§ **EXERCISES TO COMPLETE**:
1. Determine whether each statement below agrees with the Waitati orchard newsletter that follows. Answer yes or no for each, and quote the deciding words from the newsletter. (a) The strawberries were replanted in horse manure and sawdust. (b) Apples should be thinned to about three fruits per cluster. (c) The new walkway will pass the Orokonui riverside patch of fruit trees.
2. Continue the Waitati orchard newsletter from the point where it ends, after its final tip on raspberries.

** Start of PAGE TEXT **

23 November 2012

WAITATI OPEN ORCHARDS

by Hilary Rowley and Jason Ross

The Waitati Open Orchards (WOO) group did a weeding/mulching party around some of the fruit trees a couple of weekends ago. The trees look great -- lots of healthy growth and baby fruits. It's cool that the new walkway will be passing the Orokonui riverside patch of fruit trees. That will be a great place for a browsing picnic in the not-too-distant future.
Once again the WOO news deadline looms. I was going to write a bit about strawberries, as I have just eaten the first of the season from our garden. I got sick of trying to find the strawberries amongst the cursed convolvulous, so I dug them all up, and planted them in buckets and boxes in some pure horse poo and sawdust. They are looking better than I have ever seen them, and taste delicious!  I may just leave them there for a couple of years until I can transplant them into a nice new strawberry patch with no invaders.  Jason has saved me from having to write more about orchards and fruit-growing by sending the following perfectly timed little bulletin.  Thanks Jason, I will leave the rest of this month's newsletter to you.
 
Early Summer in the Orchard
 
It is a beautiful time of year out in the orchard. We enjoyed some good conversation and garden tip sharing recently when we were out working in the Waitati Open Orchards. Here are a few tips for timely activities for early summer in the orchard:
  • It is worth doing a quick pull-up of the weeds that have taken hold in the spring flush in the mulch under your trees and bushes -- before they become monsters!
  • Thin the fruit that has set, apples to about two fruits per cluster, take the centre 'king' out first. My big 'Wilson's Early' plum set so much fruit last year I just shook it to thin the fruit.
  • Thin new shoots on raspberries of both summer and autumn varieties.

** End of PAGE TEXT **
** Start of INFORMATION SUPPLIED **

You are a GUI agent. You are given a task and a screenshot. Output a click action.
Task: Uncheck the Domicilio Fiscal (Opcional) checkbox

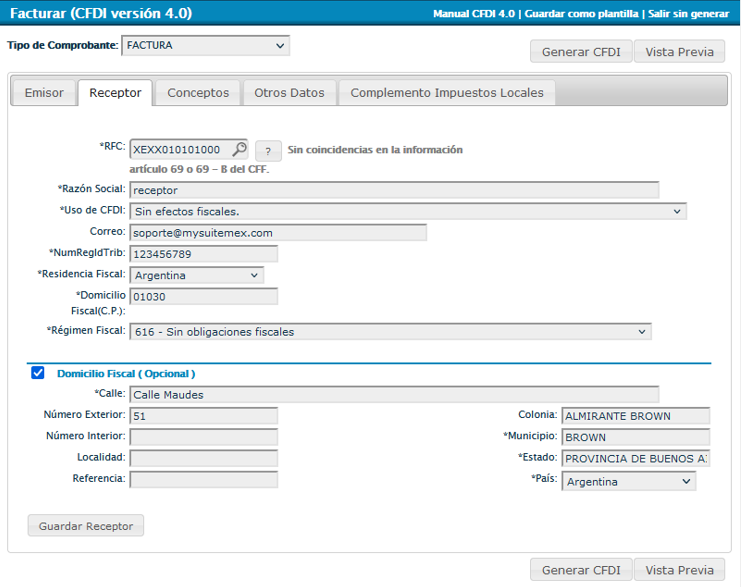tap(38, 373)
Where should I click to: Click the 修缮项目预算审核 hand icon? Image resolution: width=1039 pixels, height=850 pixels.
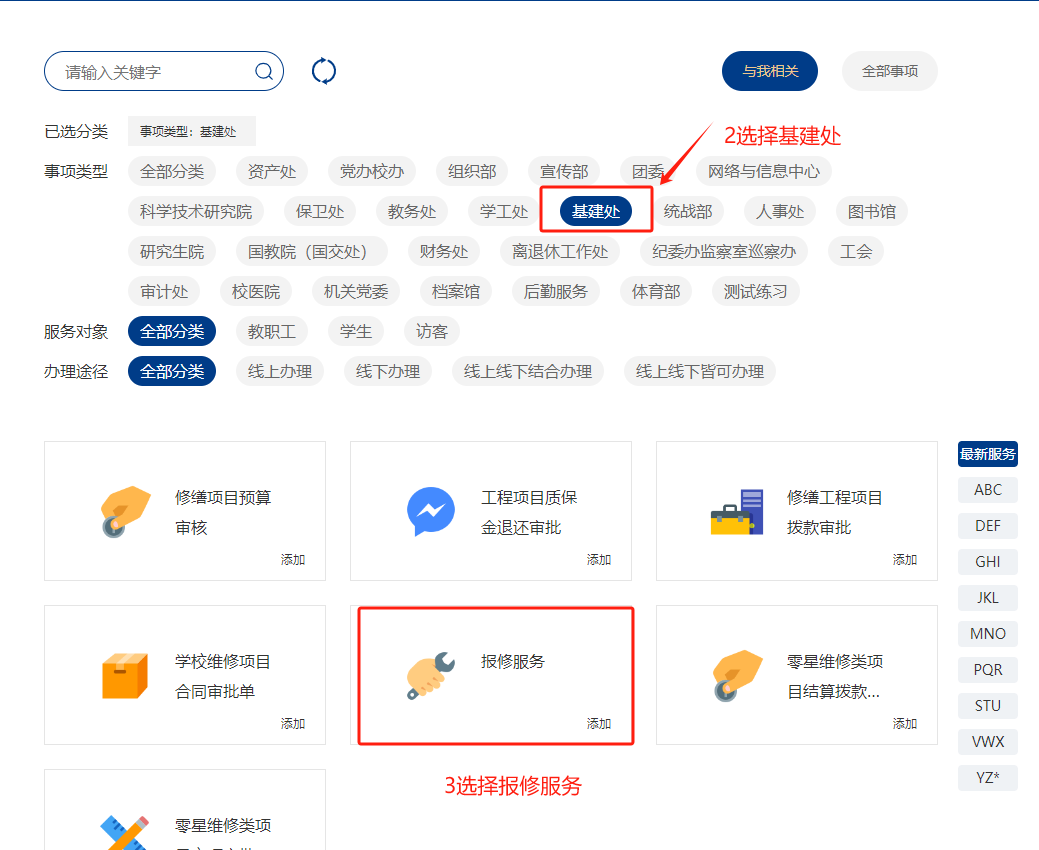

** End of INFORMATION SUPPLIED **

§ **EXPECTED OUTPUTS**:
1.
(a) Yes: "planted them in buckets and boxes in some pure horse poo and sawdust"
(b) No: "apples to about two fruits per cluster"
(c) Yes: "the new walkway will be passing the Orokonui riverside patch of fruit trees"

2.
  • Summer pruning can start now; this is good for vigorous, established plants, encouraging them to fruit. Take out young crowding growth that is not needed for new branches. Great for gooseberries, and over-vigorous fruit trees, such as those out-of-control plums!
  • Prep your strawberry beds with pine needles over compost.  When they start running, ruthlessly take out any runners you don't want for new plants; you'll get a lot more fruit.
  • Cover your fruit with bird netting.  Consider covering the lot from a permanent perimeter fence that can then contain chickens in the winter to weed and fertilise the area for you.
  • Chop and drop the dynamic accumulator, nitrogen-fixing, ground cover and companion herbs, such as sweet cicely and comfrey, under your fruits. This feeds the soil, keeps weeds at bay.
  • Make a mix of vegetable and herb seeds and scatter them into gaps in the fruit, vegetable and even the ornamental garden. It is a pleasure to harvest the succession of abundance that follows. Try: daikon, rocket, mizuna, lettuce, carrot, silver beet, coriander, dandelion, miners' lettuce, red Russian kale, flat leaf parsley….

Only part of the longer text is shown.